Certo, per parlare di una vera e propria riforma organica – che abbia la capacità di ripensare in profondità l’architettura dei regolamenti del 1971 – ancora ce ne vuole, qui essendo prevalsa, secondo quanto dichiarato dagli stessi autori, la logica di far procedere solo le innovazioni su cui, in seno all’apposito comitato ristretto costituito in seno alla Giunta per il regolamento, si è registrato un consenso unanime (in questo senso, la relazione del sen. Calderoli, in A.S., XVII legislatura, doc. II, n. 38, cit.).
Tuttavia, il passo compiuto è tutt’altro che insignificante (ancorché limitato a un solo ramo del Parlamento, per ora) e l’intento fortemente innovatore mi pare simboleggiato dall’ultimo articolo della riforma, con il quale si introduce una disposizione finale, secondo cui “A decorrere dall’entrata in vigore delle presenti modificazioni al Regolamento, cessa ogni effetto prodotto dai pareri interpretativi della Giunta per il Regolamento e dalle circolari riferiti agli articoli oggetto della presente riforma”. Una disposizione nata forse con uno scopo tutto contingente e probabilmente formulata in modo troppo draconiano – non potendosi di per sé escludere che alcuni pareri siano ancora utilizzabili, ad esempio ove riferiti a commi non interessati o interessati solo assai parzialmente dalla riforma – ma che, appunto, dà la misura della volontà di introdurre una forte discontinuità nelle regole parlamentari a partire dalla prossima legislatura.
Un impegno (fin da subito) per la nuova legislatura
Quello che sorprende è che nulla di tutto ciò sia accaduto nell’altro ramo del Parlamento, dove pure, come si è accennato, si era avviato un percorso di riforma regolamentare. Alla Camera, perciò, continua ad essere vigente la disciplina in base alla quale 20 deputati possono costituire un gruppo, e 10 deputati una componente politica del gruppo misto, a prescindere da ogni collegamento con le elezioni; così come permangono le previsioni relative ai gruppi autorizzati (sulla base di condizioni che fanno ancora riferimento alla legge elettorale proporzionale vigente fino al 1993) e alle componenti politiche autorizzate (sulla base di un collegamento anche assai labile con un partito o movimento esistente al momento delle elezioni).

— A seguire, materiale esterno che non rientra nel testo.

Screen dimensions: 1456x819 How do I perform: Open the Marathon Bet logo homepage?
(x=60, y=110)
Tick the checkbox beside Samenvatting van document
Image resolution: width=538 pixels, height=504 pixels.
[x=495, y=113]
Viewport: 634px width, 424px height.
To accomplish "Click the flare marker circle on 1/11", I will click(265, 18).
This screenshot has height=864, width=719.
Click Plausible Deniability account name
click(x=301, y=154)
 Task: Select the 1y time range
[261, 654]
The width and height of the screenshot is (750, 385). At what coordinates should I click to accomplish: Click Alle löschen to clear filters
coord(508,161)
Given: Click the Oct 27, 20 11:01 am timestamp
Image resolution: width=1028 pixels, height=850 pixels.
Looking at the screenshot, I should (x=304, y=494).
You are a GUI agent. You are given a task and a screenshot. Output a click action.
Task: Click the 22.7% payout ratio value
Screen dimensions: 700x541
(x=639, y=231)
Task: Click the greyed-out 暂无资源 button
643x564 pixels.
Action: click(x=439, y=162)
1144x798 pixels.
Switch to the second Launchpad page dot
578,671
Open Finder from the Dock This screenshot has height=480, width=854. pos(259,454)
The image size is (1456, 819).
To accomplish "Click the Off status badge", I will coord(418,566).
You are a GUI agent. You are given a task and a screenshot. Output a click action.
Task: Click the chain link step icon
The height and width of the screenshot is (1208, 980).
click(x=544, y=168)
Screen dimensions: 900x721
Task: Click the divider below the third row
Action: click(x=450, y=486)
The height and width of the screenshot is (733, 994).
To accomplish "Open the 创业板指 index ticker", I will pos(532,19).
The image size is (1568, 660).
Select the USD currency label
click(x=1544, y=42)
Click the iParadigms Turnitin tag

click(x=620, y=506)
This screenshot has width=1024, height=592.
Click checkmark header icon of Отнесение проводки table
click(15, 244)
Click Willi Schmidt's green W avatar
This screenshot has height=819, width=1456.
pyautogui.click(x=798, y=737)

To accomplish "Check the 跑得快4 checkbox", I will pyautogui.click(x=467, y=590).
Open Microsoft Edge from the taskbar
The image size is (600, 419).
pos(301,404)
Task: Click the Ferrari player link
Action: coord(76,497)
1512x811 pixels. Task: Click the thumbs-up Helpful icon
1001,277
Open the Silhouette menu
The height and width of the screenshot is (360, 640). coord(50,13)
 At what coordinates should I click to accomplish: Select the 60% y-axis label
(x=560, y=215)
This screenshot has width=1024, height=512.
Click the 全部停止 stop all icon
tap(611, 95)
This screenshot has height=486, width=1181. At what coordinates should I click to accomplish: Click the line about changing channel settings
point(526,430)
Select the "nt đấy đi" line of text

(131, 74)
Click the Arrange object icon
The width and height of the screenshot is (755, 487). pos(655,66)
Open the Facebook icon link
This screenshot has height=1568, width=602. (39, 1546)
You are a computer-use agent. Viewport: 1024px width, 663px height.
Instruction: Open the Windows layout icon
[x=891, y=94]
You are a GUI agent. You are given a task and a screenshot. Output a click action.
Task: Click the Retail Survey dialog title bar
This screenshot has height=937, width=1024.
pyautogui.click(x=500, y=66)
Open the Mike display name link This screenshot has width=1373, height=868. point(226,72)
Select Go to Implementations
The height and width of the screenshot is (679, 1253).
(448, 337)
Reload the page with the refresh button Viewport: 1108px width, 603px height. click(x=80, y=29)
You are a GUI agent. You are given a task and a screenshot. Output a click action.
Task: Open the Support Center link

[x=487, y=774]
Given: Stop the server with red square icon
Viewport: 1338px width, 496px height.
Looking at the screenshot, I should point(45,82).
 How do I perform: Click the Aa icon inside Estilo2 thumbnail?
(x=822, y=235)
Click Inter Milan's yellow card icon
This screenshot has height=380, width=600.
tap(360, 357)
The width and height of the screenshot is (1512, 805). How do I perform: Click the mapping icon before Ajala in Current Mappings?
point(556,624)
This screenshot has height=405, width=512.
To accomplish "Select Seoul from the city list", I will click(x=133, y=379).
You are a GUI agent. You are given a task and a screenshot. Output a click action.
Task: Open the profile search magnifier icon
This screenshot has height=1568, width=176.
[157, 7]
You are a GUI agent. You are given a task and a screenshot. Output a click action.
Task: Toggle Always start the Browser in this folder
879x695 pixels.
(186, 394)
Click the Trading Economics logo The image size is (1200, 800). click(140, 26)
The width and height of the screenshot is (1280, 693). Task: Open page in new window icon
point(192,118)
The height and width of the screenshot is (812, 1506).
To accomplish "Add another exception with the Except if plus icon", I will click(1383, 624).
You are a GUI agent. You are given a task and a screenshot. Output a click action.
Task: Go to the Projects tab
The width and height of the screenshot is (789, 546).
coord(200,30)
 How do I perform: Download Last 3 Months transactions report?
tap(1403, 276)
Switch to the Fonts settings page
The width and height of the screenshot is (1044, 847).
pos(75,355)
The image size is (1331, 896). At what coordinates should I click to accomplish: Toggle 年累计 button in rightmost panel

Si tratta di un’asimmetria particolarmente vistosa, che appare altresì disattendere il senso del fondamentale “monito” con cui si chiude la sentenza n. 35 del 2017 della Corte costituzionale, che pure il legislatore, nell’approvare la nuova legge elettorale, ha prontamente attuato. E’ infatti evidente, nell’assetto bicamerale paritario confermato dal referendum costituzionale del 4 dicembre 2016, che il “corretto funzionamento della forma di governo parlamentare” e la “formazione di maggioranze parlamentari omogenee” rischiano di essere compromessi non solo da sistemi elettorali divergenti – ipotesi che per fortuna sembra essere ora scongiurata – ma anche da regole parlamentari non armonizzate, per effetto delle quali la dinamica politica si delinei in modo (artificiosamente) diverso tra Camera e Senato.
Sulla base di queste considerazioni ci si può forse spingere ad auspicare che tra i primissimi atti della nuova Camera, formatasi sulla base delle elezioni del 4 marzo 2018, vi sia quello di negare ogni autorizzazione a gruppi in deroga (o a componenti politiche del gruppo misto al di sotto dei 10 deputati); e, al tempo stesso, di predisporre quanto prima un mini-intervento di riforma regolamentare volto a richiedere, per i gruppi che si dovessero formare in corso di legislatura, la sussistenza di un requisito politico-elettorale analogo a quello necessario nell’altro ramo del Parlamento.